McLaren's lead driver Fernando Alonso has scored 22 points in the first three races of 2018 - more than he scored in the whole of last year - and is sixth in the championship heading into this weekend's Azerbaijan Grand Prix.

But McLaren have fallen a long way short of their ambition of racing directly with Red Bull, who also use Renault engines.

McLaren spent last season saying that they had one of the best chassis in F1 - and their belief that the Honda engine was the only thing holding them back was a large part of their decision to ditch their works contract with the Japanese company and swap it for a customer Renault engine deal.

But Alonso has started 11th, 13th and 13th so far and the car has been on average two seconds off the pace in qualifying.

That performance has led McLaren to realise that they have a wider problem with their design department.

The decision to make changes at the very top is the first big shake-up since Zak Brown was made chief executive officer of McLaren Racing, with direct responsibility for the F1 team, earlier this month.

Serious questions have been asked internally as to how McLaren can have misinterpreted their competitiveness.

It is not impossible that other changes could follow in the coming weeks, but this could depend on the performance of the car at the Spanish Grand Prix, when a major upgrade package is being introduced. Among the changes will be a new nose design.

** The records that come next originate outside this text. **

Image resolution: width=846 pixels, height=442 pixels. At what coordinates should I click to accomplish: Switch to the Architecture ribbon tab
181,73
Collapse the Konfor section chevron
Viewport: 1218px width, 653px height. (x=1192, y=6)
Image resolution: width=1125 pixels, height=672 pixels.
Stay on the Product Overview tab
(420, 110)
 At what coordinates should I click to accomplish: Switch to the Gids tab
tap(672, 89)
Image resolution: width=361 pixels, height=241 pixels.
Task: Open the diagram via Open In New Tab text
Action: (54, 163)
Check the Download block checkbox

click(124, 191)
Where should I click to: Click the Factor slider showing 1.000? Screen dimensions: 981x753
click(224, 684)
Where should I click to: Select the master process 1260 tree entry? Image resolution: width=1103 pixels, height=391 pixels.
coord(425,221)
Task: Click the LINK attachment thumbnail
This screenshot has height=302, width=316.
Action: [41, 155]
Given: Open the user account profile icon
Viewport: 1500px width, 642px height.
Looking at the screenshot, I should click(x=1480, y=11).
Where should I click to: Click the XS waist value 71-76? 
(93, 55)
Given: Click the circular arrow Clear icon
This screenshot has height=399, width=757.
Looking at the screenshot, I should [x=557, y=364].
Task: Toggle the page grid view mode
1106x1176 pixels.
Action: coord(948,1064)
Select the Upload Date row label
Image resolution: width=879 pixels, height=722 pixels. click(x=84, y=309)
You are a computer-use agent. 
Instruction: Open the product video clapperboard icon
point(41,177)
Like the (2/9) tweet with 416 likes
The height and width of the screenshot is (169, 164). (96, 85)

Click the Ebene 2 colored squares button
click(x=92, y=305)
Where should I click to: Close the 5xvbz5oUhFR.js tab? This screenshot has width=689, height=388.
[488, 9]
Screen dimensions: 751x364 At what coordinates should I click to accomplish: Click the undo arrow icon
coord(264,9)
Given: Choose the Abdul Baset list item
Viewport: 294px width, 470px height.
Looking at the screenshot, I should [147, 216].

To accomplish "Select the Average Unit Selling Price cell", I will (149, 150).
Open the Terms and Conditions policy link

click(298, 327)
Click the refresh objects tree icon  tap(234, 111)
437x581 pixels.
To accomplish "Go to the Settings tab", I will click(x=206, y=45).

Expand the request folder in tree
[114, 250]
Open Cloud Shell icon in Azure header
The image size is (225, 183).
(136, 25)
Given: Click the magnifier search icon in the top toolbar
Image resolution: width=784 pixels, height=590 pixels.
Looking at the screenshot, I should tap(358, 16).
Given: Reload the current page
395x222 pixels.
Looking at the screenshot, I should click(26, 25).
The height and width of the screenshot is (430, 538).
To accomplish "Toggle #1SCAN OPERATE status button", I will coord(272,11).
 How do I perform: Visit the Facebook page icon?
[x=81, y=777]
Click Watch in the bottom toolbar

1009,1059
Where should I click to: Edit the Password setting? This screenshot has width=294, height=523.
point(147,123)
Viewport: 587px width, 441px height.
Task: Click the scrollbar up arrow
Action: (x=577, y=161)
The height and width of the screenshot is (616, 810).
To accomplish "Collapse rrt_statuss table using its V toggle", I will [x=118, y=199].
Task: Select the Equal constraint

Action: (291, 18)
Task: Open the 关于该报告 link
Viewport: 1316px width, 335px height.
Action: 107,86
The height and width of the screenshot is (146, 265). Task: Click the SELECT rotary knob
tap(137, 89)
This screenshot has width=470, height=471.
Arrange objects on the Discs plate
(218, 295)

McLaren racing director Eric Boullier has said that the reliability problems suffered in pre-season testing delayed the introduction of upgrades that had been planned sooner.

He said the problems were caused by McLaren being too ambitious with what they thought they could achieve while switching engines.

But he also said at the last race in China that McLaren may have not been ambitious enough in setting their performance targets for this year's car.